CVE-2026-22738: In Spring AI [PoC]

Overview

A critical security vulnerability has been identified in the Spring AI framework. Tracked as CVE-2026-22738, this flaw is a SpEL (Spring Expression Language) injection vulnerability within the SimpleVectorStore component. If exploited, it could allow a malicious actor to execute arbitrary code on the affected server.

Vulnerability Details

In simple terms, this vulnerability exists when an application using Spring AI’s SimpleVectorStore passes user-supplied data directly as a filter expression key. The system fails to properly sanitize this input, allowing an attacker to inject malicious SpEL expressions. SpEL is a powerful expression language; injecting into it is akin to giving an attacker the ability to run their own commands within your application’s context.

The vulnerability is specific to applications that use the SimpleVectorStore and incorporate untrusted user input into filter expressions. It affects Spring AI versions from 1.0.0 before 1.0.5, and from 1.1.0 before 1.1.4.

Impact

The impact of this vulnerability is severe (CVSS Score: 9.8 - CRITICAL). Successful exploitation could lead to:

• Arbitrary Code Execution: An attacker could run any code they choose on the server hosting the vulnerable Spring AI application.
• Complete System Compromise: This could result in data theft, deployment of ransomware, or use of the server as a foothold for further attacks within your network.
• Data Breach: Sensitive information processed or stored by the AI application could be exfiltrated. For context on the real-world impact of such events, you can review historical incidents in our breach reports.
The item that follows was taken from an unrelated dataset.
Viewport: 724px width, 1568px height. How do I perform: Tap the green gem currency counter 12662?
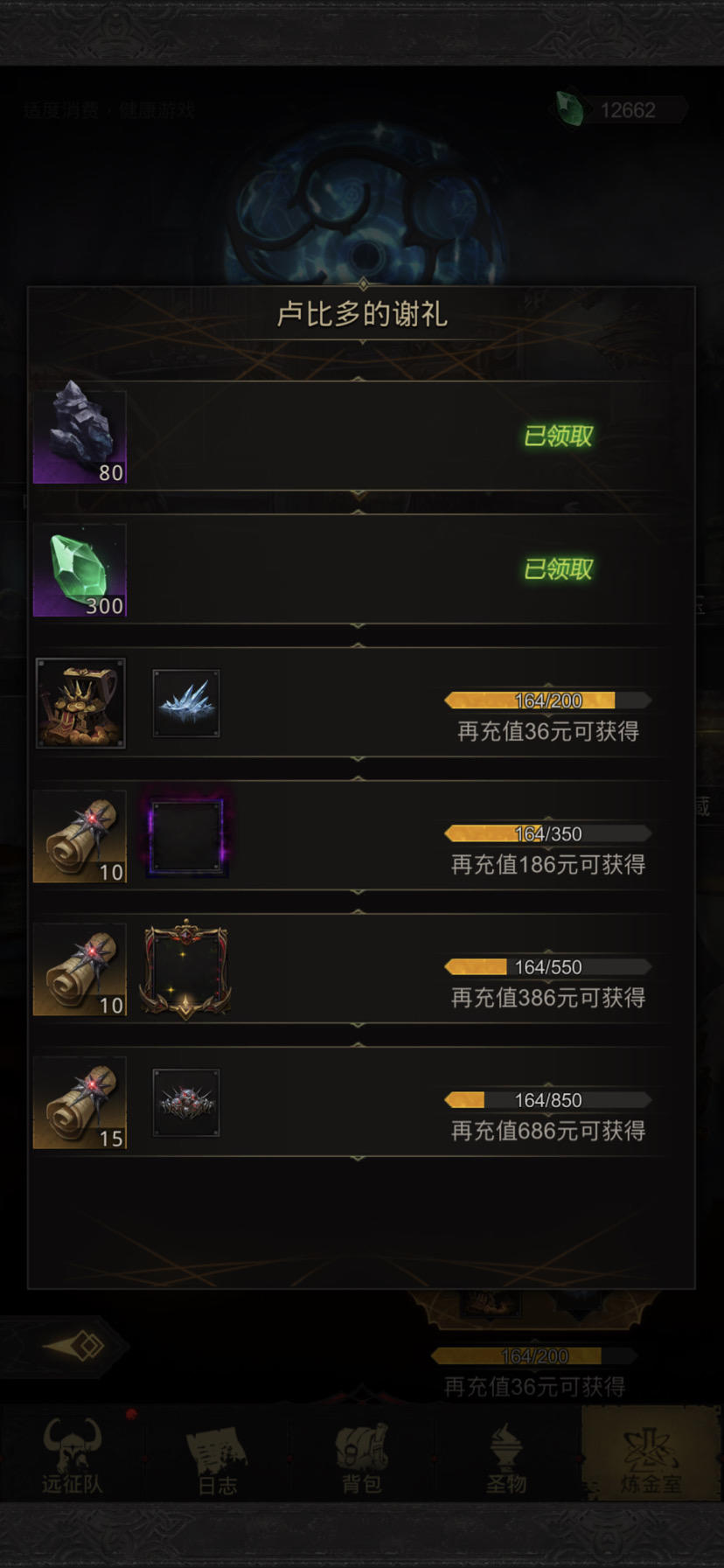pos(621,110)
Remediation and Mitigation

The primary and most effective action is to update the Spring AI dependency immediately.

1. Immediate Patching:

• If you are using any version from 1.0.0 to 1.0.4, upgrade to version 1.0.5 or later.
• If you are using any version from 1.1.0 to 1.1.3, upgrade to version 1.1.4 or later. Update your project’s dependencies (e.g., in pom.xml for Maven or build.gradle for Gradle) to the patched version and redeploy your application.

2. Interim Mitigation (If Patching is Delayed): If an immediate update is not possible, rigorously validate and sanitize all user input before it is passed to the SimpleVectorStore as a filter expression key. Treat all such input as untrusted. However, patching is the only complete solution.

3. Verification: After patching, audit your application to ensure no code paths allow unsanitized user input to reach the SimpleVectorStore filter parameter.

For ongoing updates on critical vulnerabilities like this one, follow our security news feed. Organizations using affected versions should treat this patch as a high-priority action to prevent potential system compromise.